**Listed entries:**
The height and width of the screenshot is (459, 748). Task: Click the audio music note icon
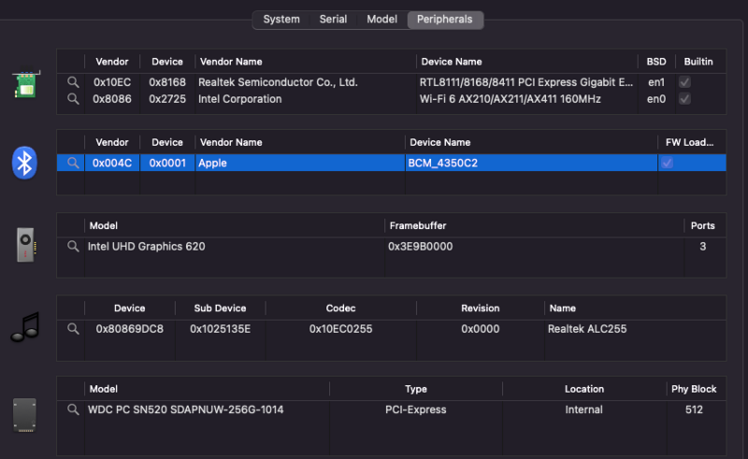pyautogui.click(x=25, y=326)
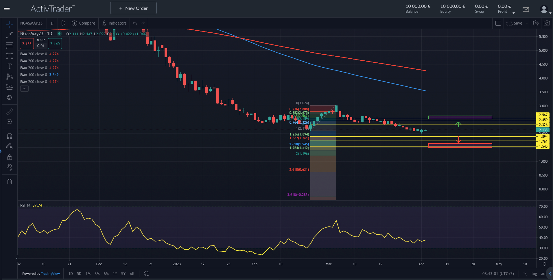Toggle the log scale option
This screenshot has width=553, height=280.
click(x=534, y=274)
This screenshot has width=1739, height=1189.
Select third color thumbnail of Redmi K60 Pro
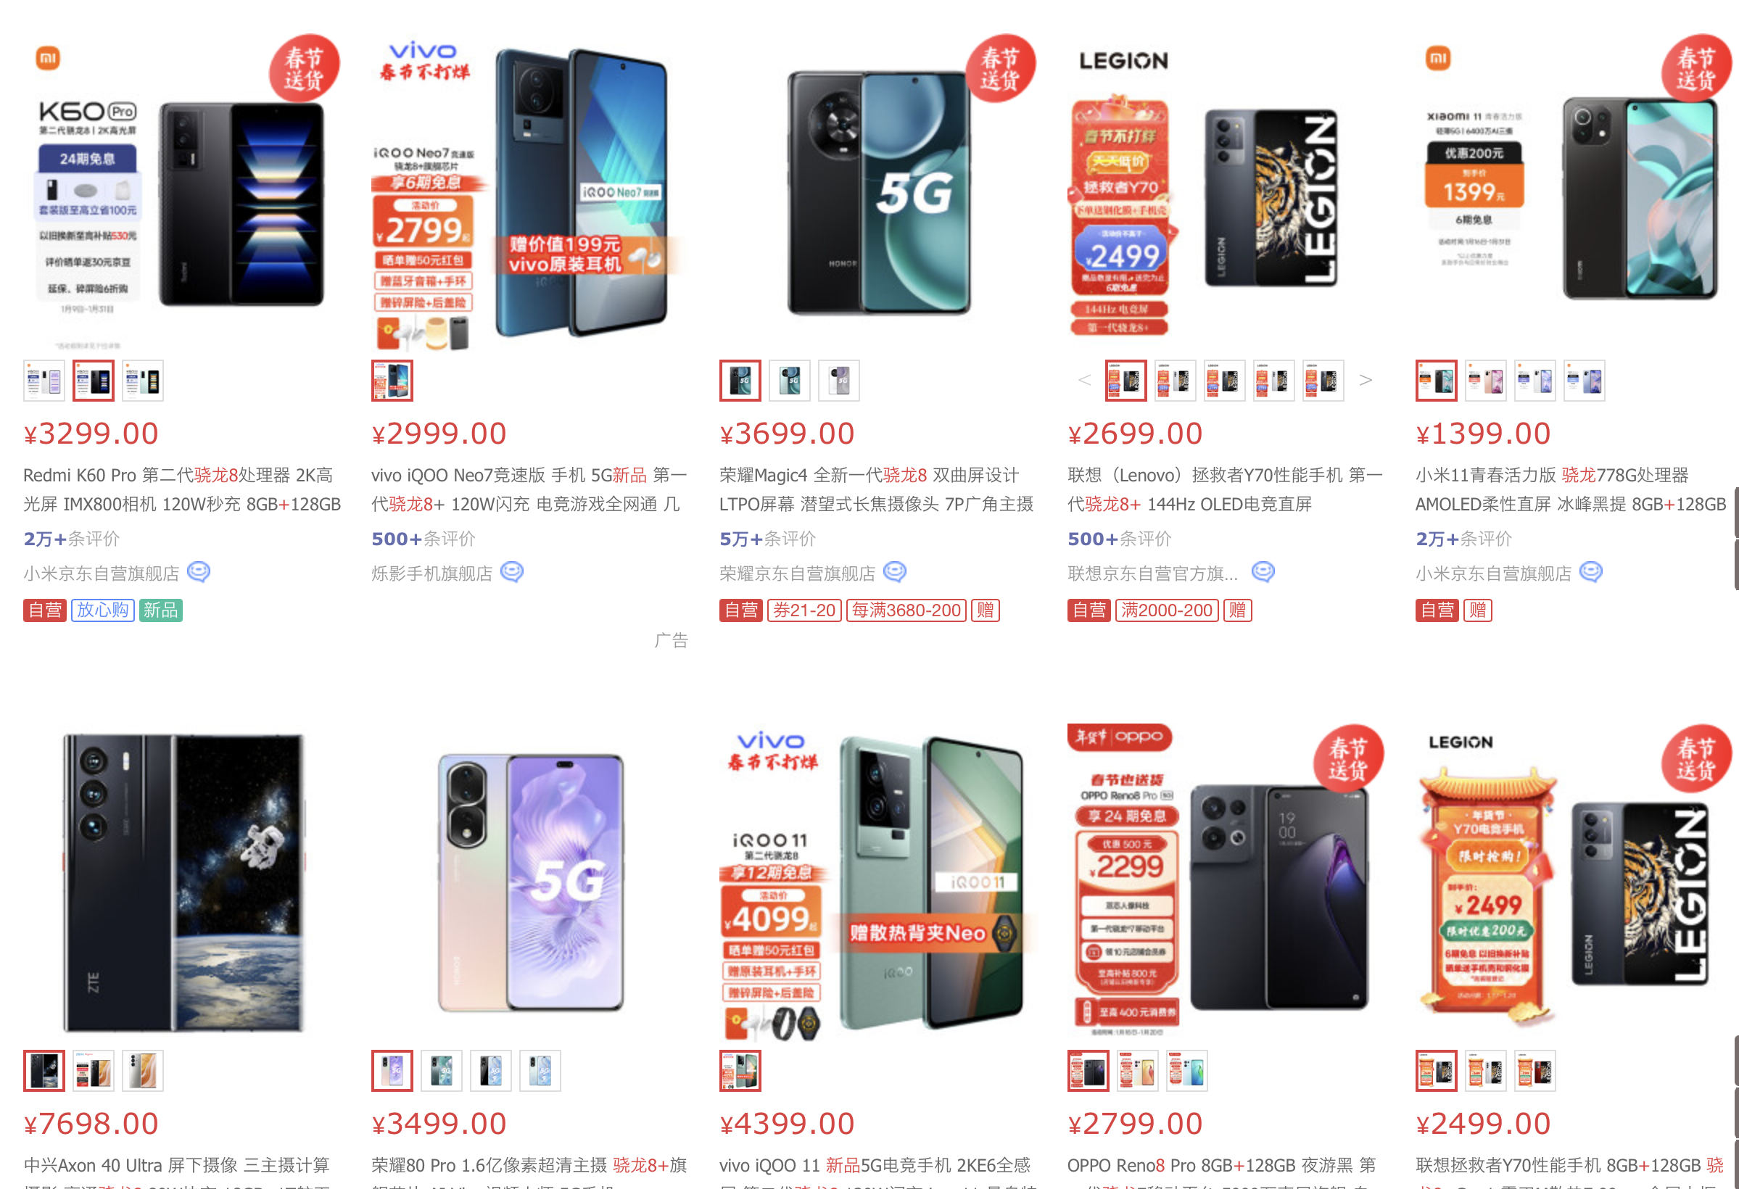pos(143,381)
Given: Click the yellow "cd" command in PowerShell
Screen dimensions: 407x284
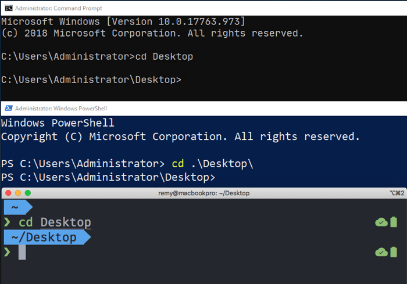Looking at the screenshot, I should (x=178, y=164).
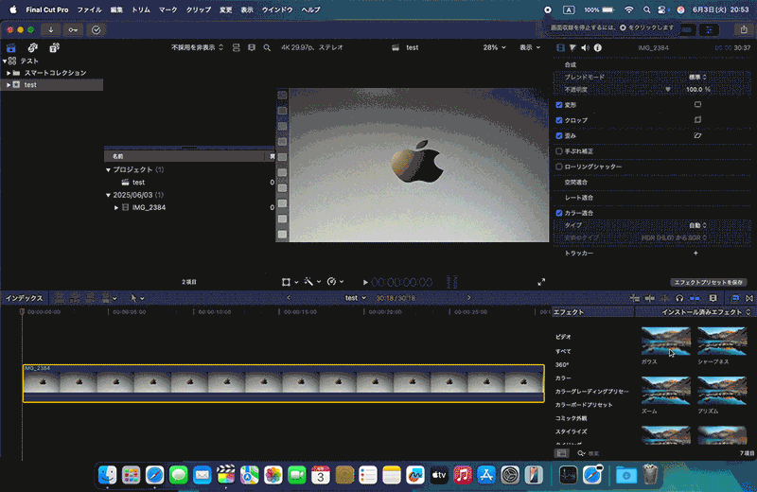Viewport: 757px width, 492px height.
Task: Open Final Cut Pro in the Dock
Action: 225,474
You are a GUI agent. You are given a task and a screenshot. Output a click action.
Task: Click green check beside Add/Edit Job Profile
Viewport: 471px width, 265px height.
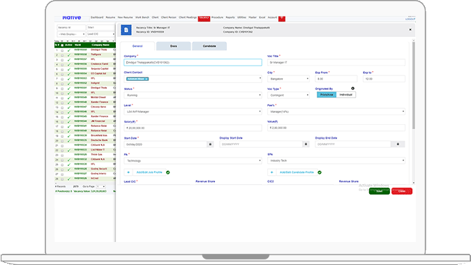(168, 172)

**Assigned task:**
Restate each entry exactly, omitting pictures.

**Exercise response:**
The height and width of the screenshot is (459, 748). Task: Click the audio music note icon
pyautogui.click(x=25, y=326)
Toggle the log scale option
This screenshot has width=553, height=280.
click(x=534, y=274)
This screenshot has width=1739, height=1189.
Select third color thumbnail of Redmi K60 Pro
pos(143,381)
Given: Click the yellow "cd" command in PowerShell
Screen dimensions: 407x284
Looking at the screenshot, I should (x=178, y=164).
Viewport: 757px width, 492px height.
Task: Open Final Cut Pro in the Dock
Action: 225,474
You are a GUI agent. You are given a task and a screenshot. Output a click action.
Task: Click green check beside Add/Edit Job Profile
Viewport: 471px width, 265px height.
(168, 172)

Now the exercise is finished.